Screenshot grounding data:
⁂

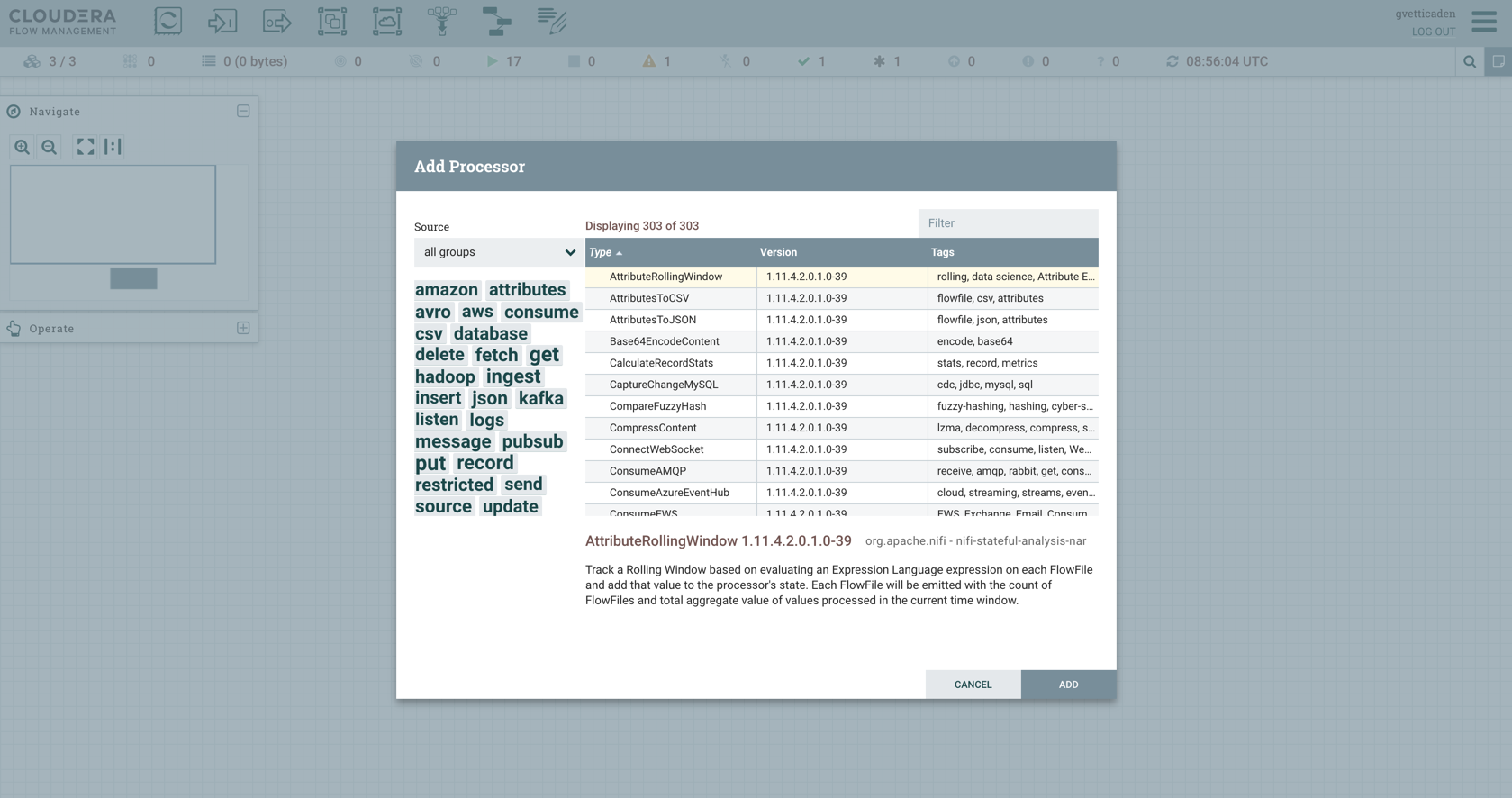Collapse the Navigate panel
Viewport: 1512px width, 798px height.
[243, 112]
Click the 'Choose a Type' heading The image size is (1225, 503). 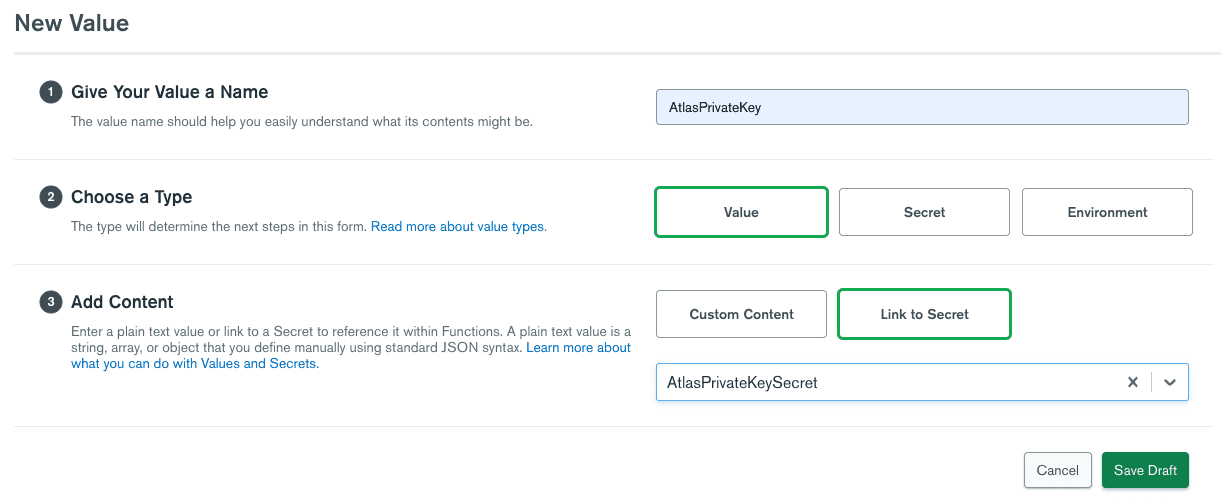coord(131,197)
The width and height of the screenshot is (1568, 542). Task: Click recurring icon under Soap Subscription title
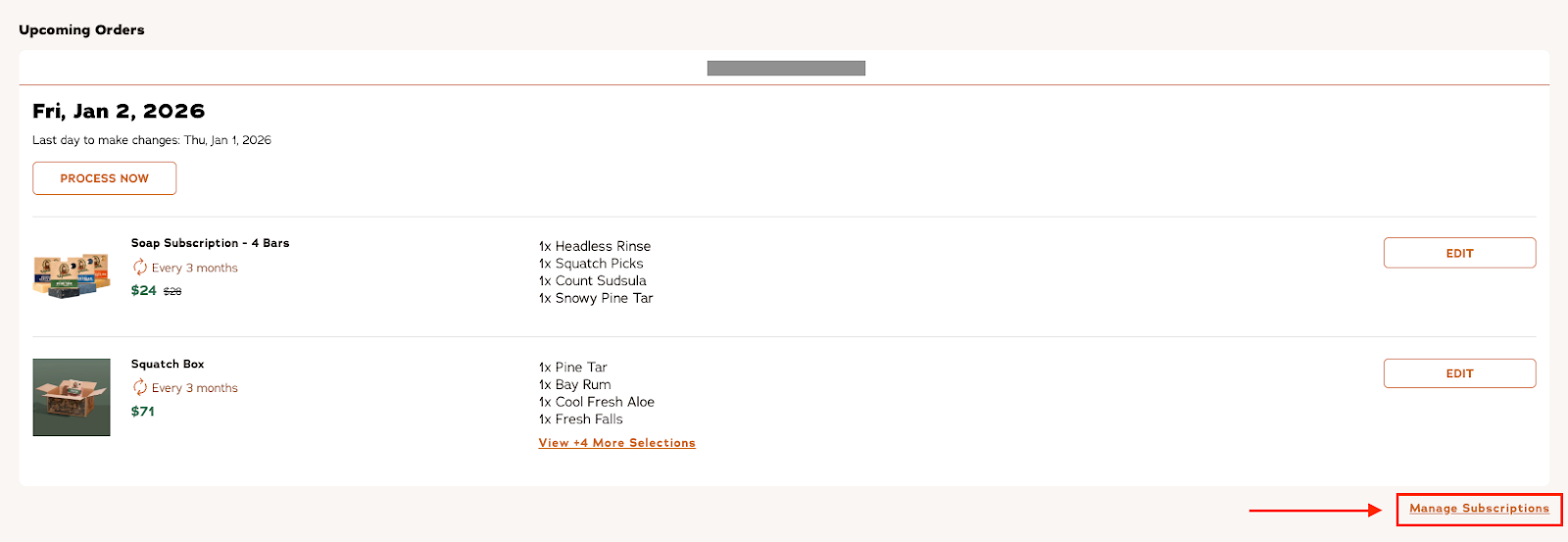click(140, 268)
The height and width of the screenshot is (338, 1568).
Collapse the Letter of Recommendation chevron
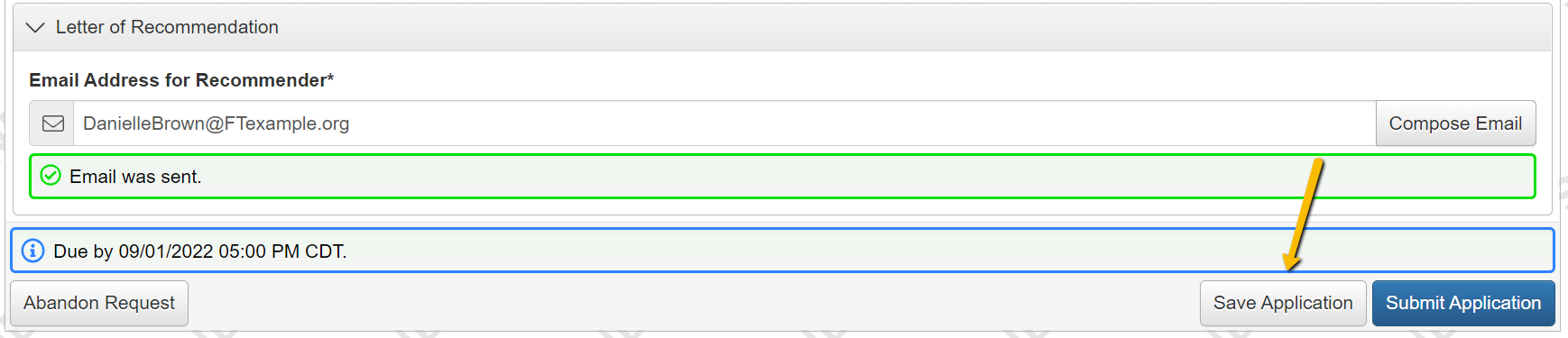[x=35, y=28]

⁂

### TO DO
Transcribe the lines that run from the line bearing "The width and" through the last line of the data. Keep the wording exact and leave out every picture.

### RESULT FOR THIS EXERCISE
The width and height of the screenshot is (1568, 542). Task: Click recurring icon under Soap Subscription title
click(140, 268)
The height and width of the screenshot is (338, 1568).
Collapse the Letter of Recommendation chevron
[x=35, y=28]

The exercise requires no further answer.